4.4 Semantic implementation issues

The user interface is intended to demonstrate the research aims, while shielding the user from the complexities of the underlying ontology. It combines various interface elements that could be separated and given more space in an operational system, allowing more space for additional details with the results. It also illustrates the potential of a structured semantic search, which has been relatively under-explored. More common semantic web user interfaces follow a faceted 'filter-flow' browsing paradigm (e.g. Hearst et al. 2002) as seen in the ADS ArchSearch system, or triple store implementations, such as CLAROS, MuseumFinland, or slashfacet. Alternatively, an initial string search (as in the Pilot) delivers results with accompanying semantic links, which can be short-cuts of ontology relationship chains.

While the user interface permits complex queries to be constructed, there are known performance issues with SPARQL generally (and particularly with free text queries). Thus some complex searches or free text queries without semantic restriction may time out on the current server. Recent SPARQL platforms and future versions of SPARQL are anticipated to offer more help for performance. Additionally, targeted indexing of the underlying triple store database has been found helpful in the CLAROS project. Another solution found in semantic applications is the prior computation of common 'short cuts', particularly relevant to some of the long CRM relationship chains.

Another limitation with the current SPARQL platform employed is the lack of support for incorporating concept-based expansion (Tudhope et al. 2006) and inferencing. While the pilot system (section 3) afforded concept expansion in an initial string search, a similar facility is not available in the SPARQL concept search in the Demonstrator. For example, concept expansion over types using SKOS thesauri could allow advanced query options that combined (say) hearth and hearth: debris (as discussed in section 3.1), avoiding the need for separate queries. Or concept expansion could incorporate an 'entry vocabulary', such as mosaic for floor: tessellated, or effective synonyms for metal, so that advantage could be taken of the synonyms and semantic relationships in a thesaurus.

Another avenue of future work concerns more advanced use of inferences over the CRM-EH relationships. The current Demonstrator makes some use of the semantic structure, as in the ability to query over stratigraphic relationships. Additional reasoning over CRM-EH classes and properties could, for example, allow advanced query options that took into account both groups and contexts, as in the furnace scenario discussion. It could also support search over a wide range of physical relationships, in addition to or in combination with stratigraphic relationships (as discussed in section 4.1).
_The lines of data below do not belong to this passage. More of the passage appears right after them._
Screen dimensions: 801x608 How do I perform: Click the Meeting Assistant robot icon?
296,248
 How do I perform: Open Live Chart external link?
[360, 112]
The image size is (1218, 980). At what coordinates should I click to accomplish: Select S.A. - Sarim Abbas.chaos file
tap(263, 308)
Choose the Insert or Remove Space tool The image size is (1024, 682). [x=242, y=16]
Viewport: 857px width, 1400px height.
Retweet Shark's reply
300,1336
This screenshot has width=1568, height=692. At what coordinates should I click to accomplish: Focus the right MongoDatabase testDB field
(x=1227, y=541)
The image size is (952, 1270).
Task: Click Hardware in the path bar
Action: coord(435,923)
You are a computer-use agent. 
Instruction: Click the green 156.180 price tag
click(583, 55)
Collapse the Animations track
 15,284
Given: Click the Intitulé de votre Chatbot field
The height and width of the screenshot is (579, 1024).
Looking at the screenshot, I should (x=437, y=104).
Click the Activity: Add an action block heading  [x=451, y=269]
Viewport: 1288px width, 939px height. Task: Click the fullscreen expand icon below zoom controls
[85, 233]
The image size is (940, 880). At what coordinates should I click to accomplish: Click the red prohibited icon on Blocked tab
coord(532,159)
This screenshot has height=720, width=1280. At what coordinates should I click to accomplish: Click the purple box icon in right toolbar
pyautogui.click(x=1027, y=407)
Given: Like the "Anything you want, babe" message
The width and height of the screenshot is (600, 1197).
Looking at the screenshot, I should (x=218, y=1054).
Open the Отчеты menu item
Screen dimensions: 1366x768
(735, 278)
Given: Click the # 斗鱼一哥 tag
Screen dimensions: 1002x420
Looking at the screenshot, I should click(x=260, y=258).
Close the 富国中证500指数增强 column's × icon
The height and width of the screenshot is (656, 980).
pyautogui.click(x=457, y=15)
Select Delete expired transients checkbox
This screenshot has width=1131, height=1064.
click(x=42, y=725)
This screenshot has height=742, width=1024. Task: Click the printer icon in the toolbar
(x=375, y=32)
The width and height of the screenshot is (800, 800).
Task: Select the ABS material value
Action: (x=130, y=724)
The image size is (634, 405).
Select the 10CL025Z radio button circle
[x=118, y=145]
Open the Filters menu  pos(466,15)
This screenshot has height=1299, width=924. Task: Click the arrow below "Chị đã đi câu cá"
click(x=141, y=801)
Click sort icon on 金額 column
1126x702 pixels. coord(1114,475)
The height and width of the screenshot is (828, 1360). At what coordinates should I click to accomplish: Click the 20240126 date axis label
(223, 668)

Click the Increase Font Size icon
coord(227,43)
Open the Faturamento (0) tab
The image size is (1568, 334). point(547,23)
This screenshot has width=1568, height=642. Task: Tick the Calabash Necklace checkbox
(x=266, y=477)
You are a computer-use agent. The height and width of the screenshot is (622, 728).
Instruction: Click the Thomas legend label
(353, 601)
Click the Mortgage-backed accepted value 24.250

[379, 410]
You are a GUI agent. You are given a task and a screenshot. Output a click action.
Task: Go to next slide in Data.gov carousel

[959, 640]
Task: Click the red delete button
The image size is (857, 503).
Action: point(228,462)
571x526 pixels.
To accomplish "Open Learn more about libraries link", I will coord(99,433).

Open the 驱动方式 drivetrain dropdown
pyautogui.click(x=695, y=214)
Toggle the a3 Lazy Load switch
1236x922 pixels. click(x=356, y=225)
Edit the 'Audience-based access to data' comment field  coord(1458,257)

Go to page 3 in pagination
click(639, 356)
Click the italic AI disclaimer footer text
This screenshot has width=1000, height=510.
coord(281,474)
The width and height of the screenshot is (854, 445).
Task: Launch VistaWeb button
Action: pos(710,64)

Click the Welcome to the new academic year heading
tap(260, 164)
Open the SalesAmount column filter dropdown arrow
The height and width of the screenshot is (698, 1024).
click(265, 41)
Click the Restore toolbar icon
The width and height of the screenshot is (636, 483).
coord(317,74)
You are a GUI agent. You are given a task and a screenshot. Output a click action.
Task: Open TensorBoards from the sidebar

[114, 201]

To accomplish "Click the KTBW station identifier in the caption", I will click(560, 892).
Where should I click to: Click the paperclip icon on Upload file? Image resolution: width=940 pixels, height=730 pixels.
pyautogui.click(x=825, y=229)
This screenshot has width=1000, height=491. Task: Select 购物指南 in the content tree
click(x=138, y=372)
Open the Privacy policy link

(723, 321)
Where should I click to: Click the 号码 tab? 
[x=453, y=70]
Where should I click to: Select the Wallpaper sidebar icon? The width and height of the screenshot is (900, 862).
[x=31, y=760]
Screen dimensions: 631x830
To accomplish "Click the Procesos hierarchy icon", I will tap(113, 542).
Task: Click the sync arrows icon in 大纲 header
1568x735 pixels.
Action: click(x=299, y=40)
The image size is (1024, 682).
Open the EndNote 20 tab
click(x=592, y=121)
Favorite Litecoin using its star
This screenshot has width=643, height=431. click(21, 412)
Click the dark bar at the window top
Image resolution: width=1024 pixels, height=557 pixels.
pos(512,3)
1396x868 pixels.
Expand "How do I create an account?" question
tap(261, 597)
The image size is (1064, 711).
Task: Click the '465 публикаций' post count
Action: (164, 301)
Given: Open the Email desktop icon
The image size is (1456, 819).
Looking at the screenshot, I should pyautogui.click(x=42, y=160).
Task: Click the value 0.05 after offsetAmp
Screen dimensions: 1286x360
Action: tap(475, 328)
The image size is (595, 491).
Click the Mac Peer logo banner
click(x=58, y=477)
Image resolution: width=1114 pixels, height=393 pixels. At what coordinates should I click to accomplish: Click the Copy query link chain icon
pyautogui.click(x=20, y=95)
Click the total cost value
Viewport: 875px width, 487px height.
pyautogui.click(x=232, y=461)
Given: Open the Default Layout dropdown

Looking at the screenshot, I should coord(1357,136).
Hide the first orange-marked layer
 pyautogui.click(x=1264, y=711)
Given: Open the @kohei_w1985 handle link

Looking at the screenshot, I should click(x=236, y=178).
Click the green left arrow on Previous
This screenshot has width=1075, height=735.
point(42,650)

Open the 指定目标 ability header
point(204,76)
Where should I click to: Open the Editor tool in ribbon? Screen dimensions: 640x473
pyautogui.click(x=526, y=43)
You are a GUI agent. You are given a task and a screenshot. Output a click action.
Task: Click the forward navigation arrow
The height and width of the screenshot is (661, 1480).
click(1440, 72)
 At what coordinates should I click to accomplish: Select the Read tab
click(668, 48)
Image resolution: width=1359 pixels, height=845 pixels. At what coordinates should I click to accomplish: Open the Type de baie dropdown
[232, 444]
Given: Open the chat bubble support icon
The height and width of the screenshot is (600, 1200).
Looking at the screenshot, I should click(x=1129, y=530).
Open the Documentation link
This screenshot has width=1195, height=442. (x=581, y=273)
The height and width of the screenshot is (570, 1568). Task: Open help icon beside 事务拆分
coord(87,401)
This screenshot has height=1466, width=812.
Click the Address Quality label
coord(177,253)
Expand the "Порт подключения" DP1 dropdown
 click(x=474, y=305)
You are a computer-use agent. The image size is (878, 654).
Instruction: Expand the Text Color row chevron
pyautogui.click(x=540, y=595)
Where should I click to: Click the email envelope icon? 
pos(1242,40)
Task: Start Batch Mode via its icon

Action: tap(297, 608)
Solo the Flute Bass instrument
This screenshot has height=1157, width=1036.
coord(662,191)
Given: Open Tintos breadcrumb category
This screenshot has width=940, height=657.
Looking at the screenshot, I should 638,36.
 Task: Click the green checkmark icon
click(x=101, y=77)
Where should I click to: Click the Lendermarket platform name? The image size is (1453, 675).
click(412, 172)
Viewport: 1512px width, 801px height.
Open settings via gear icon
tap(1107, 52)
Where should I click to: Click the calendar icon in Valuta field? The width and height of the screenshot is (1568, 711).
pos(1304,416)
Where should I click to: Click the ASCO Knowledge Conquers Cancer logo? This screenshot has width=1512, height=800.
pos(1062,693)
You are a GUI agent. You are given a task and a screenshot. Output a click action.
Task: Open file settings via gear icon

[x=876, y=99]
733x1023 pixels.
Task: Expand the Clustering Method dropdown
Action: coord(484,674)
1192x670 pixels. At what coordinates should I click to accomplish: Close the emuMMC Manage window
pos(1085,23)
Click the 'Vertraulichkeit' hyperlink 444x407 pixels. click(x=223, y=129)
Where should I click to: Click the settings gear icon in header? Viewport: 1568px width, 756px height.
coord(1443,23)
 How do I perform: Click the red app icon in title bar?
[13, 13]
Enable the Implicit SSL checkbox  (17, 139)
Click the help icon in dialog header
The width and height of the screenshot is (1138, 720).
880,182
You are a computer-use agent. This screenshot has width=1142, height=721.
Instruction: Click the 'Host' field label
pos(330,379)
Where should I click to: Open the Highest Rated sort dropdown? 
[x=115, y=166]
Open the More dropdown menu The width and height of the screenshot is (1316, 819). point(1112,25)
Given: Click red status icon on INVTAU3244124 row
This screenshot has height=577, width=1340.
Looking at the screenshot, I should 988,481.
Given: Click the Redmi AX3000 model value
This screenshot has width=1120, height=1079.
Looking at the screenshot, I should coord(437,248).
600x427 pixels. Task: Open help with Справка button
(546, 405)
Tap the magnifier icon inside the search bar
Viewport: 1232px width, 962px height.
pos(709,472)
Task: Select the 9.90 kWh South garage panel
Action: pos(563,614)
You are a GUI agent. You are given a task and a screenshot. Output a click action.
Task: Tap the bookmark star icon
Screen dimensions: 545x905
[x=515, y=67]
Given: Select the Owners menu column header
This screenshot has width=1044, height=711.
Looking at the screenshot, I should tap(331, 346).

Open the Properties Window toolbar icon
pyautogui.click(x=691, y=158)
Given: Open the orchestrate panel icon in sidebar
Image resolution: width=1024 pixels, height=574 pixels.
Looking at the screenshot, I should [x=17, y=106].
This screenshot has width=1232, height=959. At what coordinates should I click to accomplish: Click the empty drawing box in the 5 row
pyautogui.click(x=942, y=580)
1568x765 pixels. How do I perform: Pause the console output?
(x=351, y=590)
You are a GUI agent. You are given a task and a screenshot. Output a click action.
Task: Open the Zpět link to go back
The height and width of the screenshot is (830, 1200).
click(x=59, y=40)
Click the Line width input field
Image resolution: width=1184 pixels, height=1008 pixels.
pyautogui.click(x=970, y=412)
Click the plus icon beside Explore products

Further inferences would permit a 'transitive' query, whose scope extended to a complete group hierarchy, or all contexts stratigraphically above a particular context, as opposed to just the immediately connected one. Such a development would be significant, in that it would permit the varying practices followed by different archaeological organisations to be reflected within the CRM-EH framework and to be integrated semantically via advanced search options. For example, RRAD and MoLA generally tend to follow a group/subgroup/context structure, whereas LEAP tends to follow a group/context pattern, including more context hierarchies. These differences of recording practice could be reflected within the semantic model but be meaningfully connected in search results.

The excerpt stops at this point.